The filmmakers rightly confine the animal in a lab at the Prodigy corporation, one of five that run a post-democracy Earth. In the same location, its robotics division produces androids, cyborgs and experimental hybrids, prototypes for marketable immortality. Several dying children have their minds transplanted into synthetic bodies during Beta-testing. It isn’t an act of charity.
After decades in deep space, the crashed ship’s security officer Morrow (Babou Ceesay) sets out to return the stolen cargo. Newly created hybrid Wendy (Sydney Chandler) shines as an uncertain entity struggling to come to terms with who/what she is. Samuel Blenkin is rightly hateable as Boy Kavalier, the Zuckerberg-like genius behind the Prodigy corporation. He’s happy to risk humanity’s extinction just because he is trying to find a like-mind to talk to.

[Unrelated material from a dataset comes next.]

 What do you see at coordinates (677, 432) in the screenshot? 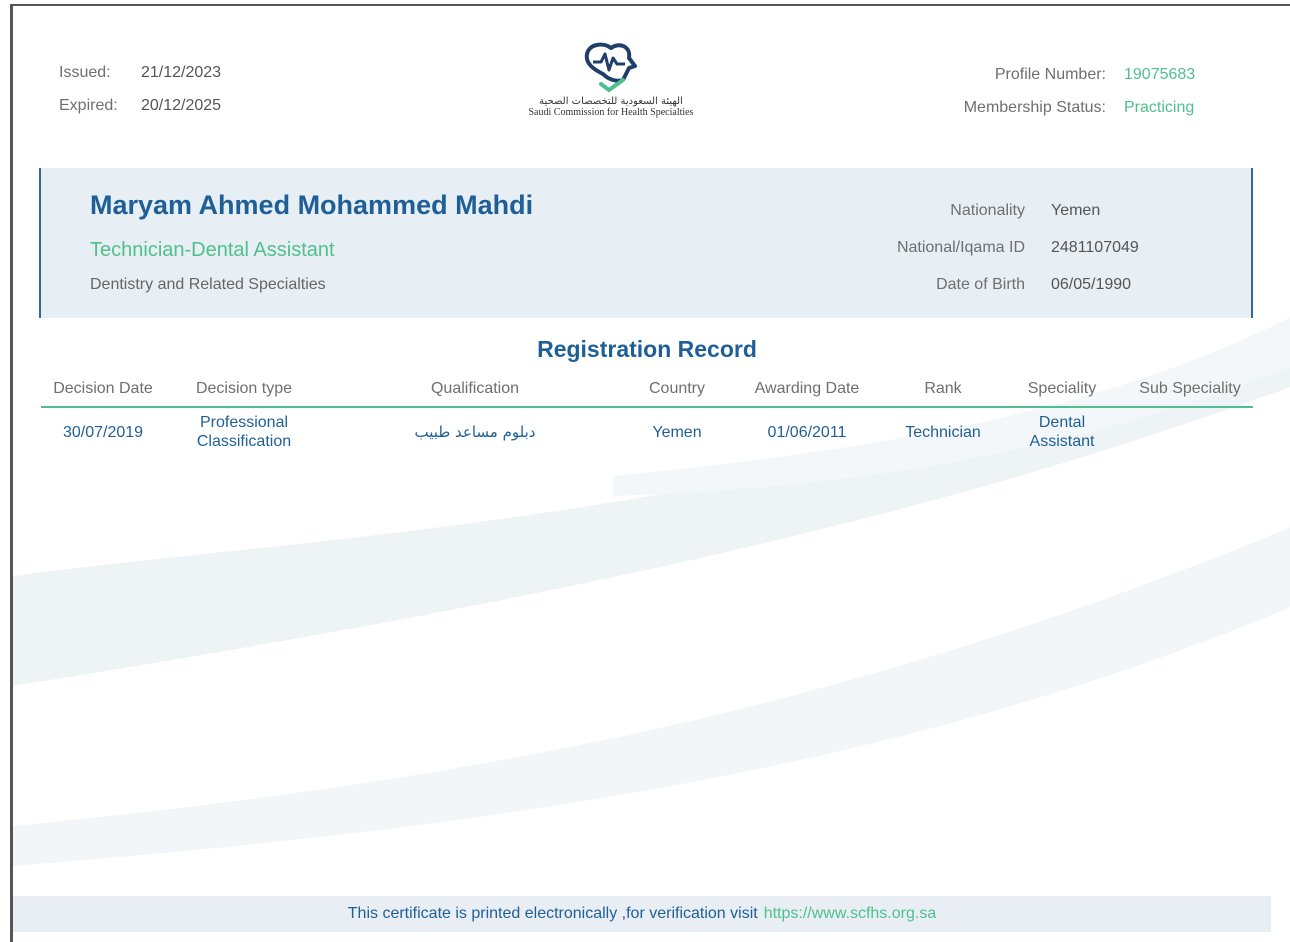
I see `country-cell: Yemen` at bounding box center [677, 432].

The real stars, of course, are the menagerie of delightful new aliens – including blood-sucking leeches and corrosive-venom spewing insects. The highlight is a squid-like creature that burrows into the eye-sockets of the living and the dead, taking control of the body. The filmmakers’ joy at what they created is obvious as they’ve realised the novelty of the original creature made the movie series. Recognising the Alien long since exhausted its novelty value, the show embraces original exotic body horror elements, killing off characters in pleasantly gross ways. Viewers will never trust a flask of water again.

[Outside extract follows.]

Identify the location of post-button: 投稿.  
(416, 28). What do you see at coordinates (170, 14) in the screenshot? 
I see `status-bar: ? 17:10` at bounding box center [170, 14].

Still, not everyone within the fanbase is happy with the result. The 8-episode series has been criticized for sidelining the Alien. While there is some validity to this, the terrible Alien vs Predator movies show how iconography alone isn’t enough; a long form show demands story and character. The audience needs to care who is being mutilated.
Many wanted a return to the action of Aliens with a climax where the Earth goes to parasite-infested hell. Hopefully the writers are saving that for later. Others object to Wendy’s ‘the girl-that’s-the-key-to-everything’ character and seemingly mysterious godlike powers.

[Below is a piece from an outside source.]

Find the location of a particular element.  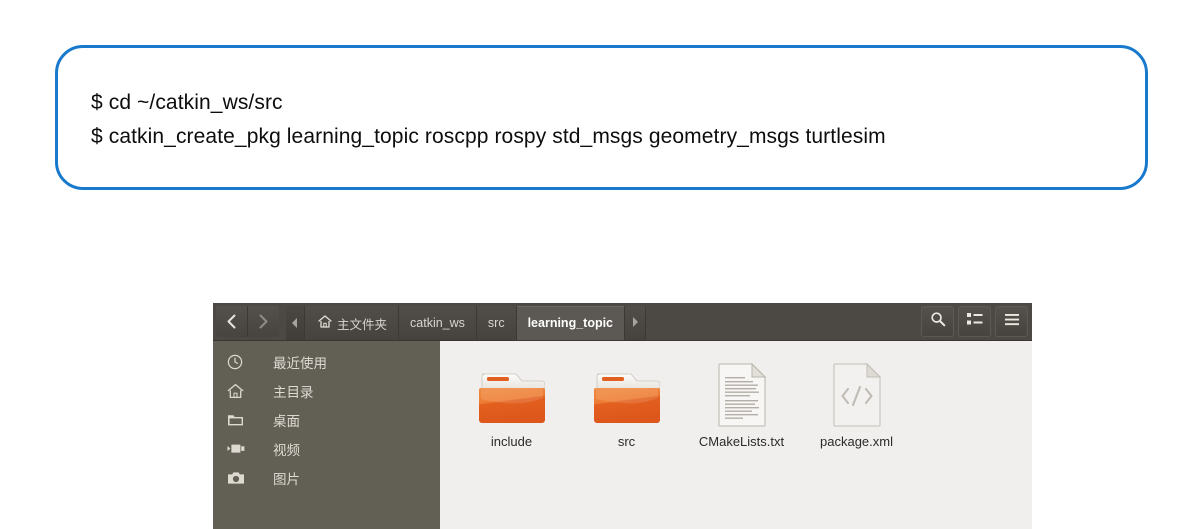

text-document-icon is located at coordinates (742, 393).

The series’ relatively low budget is obvious, and it would benefit aesthetically with better cinematography and a more vivid colour palette. Its current genre rival is Apple’s visually stunning Foundation, and by comparison, Alien: Earth feels like a 1990s TV movie. The money was clearly spent on the opening episodes and the flashback to what happened aboard the Maginot – a masterful fifth episode that expertly twists everything the series has established up to that point. Yet, the final episode stops rather than concludes, making the show a build up to a resolution it fails to deliver.
The question is where will the writers take all of this? Three globe-dominating corporations have yet to be even named, so obviously the makers have confidence in a further season. It can only be hoped that confirmation brings a higher budget, dystopian vistas and street-level views of a for-profit future world that fits the story better than the remote Thai setting. Overall, Noah Hawley’s series is recognisably Alien, thankfully absent characters running down endless corridors awash in genre clichés. The show successfully brings many new story elements into a played-out film series, giving it a new setting for hostile creatures to lurk in. While the show might alienate those wanting a familiar retread, anyone willing to take a chance on something expansive and unpredictable will find much to enjoy.
Hawley and Disney’s Alien resurrection series offers fresh creatures and topical ideas about AGI, undercut by a drab look, an anticlimactic finale and budgetary limitations. It starts strong but delivers about half of what it promises.